As a newbie just signed up, trying to find out how i can access the classified ads, as I'm currently on the search for my first TT. and hoping i could possibly pick something true and honest from here with the help from you guys.

Cheers guys


----------



## Hoggy (May 8, 2002)

Hi Pjeynes9 , Number of posts not disclosed, as it may not be fixed.
To gain access to the Market Place & PMs, you can simply post and join in with forum activity and after a short while you will have shown yourself to be a likely genuine contributer and been granted full access. *This is free. *
Alternatively, if you choose to join the TT Owners' Club which includes a fee; because your personal and banking details are held on file, you are deemed less of a fraud risk, so the TT forum, wishing to get safe contributers into the market place as quickly as possible, will grant you access.

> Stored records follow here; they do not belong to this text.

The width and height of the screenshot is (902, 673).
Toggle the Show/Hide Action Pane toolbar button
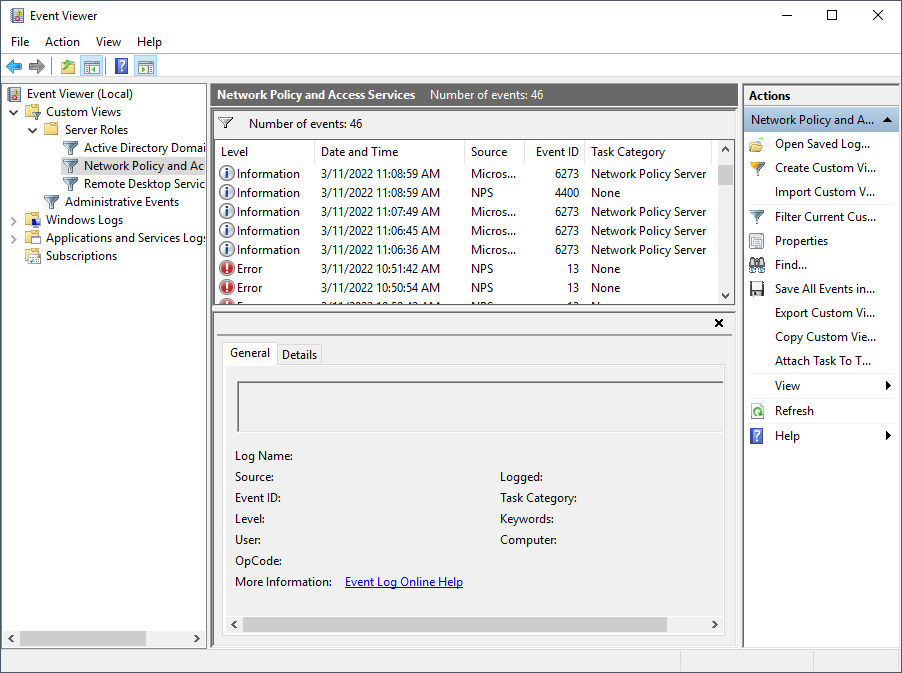click(x=145, y=66)
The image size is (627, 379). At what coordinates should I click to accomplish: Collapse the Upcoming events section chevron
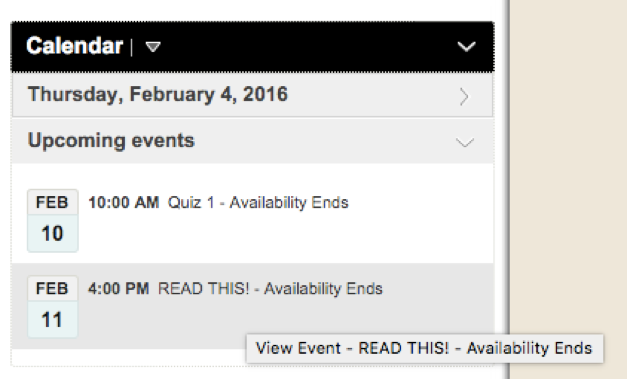(465, 142)
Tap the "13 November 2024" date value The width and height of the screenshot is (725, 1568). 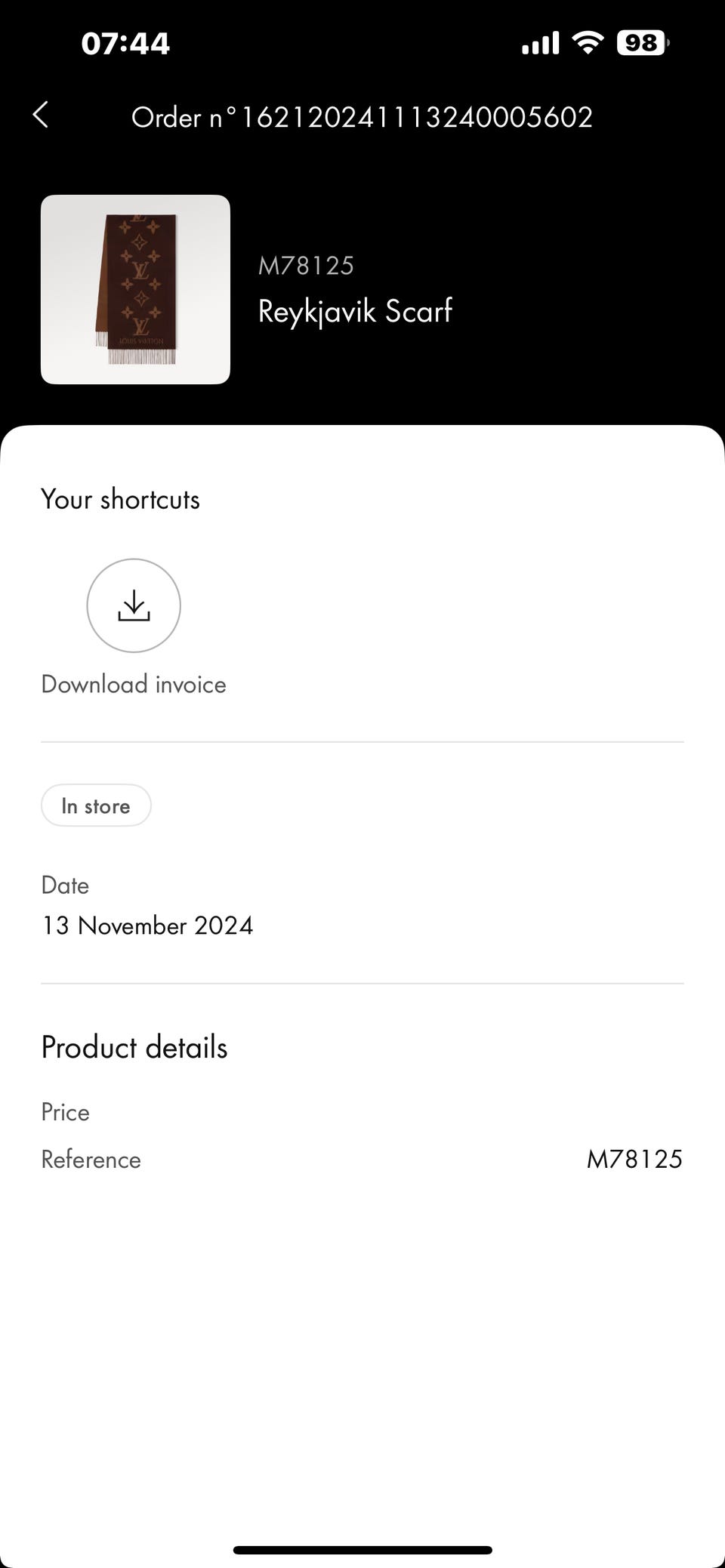(147, 926)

So, either post away or join the TTOC - see their website shop
http://www.ttoc.co.uk/shop/index.php?ro ... path=70_60

Hoggy.


----------



## adz313 (Oct 16, 2014)

Useful to know Hoggy, cheers.


----------



## Wellsy40 (Sep 14, 2014)

Can I gain access yet ? Is it monitored regularly how long people have been on here ?


----------



## Hoggy (May 8, 2002)

Wellsy40 said:


> Can I gain access yet ? Is it monitored regularly how long people have been on here ?


Hi, I monitor regularly. It won't be long.. [smiley=book2.gif] 
Hoggy.


----------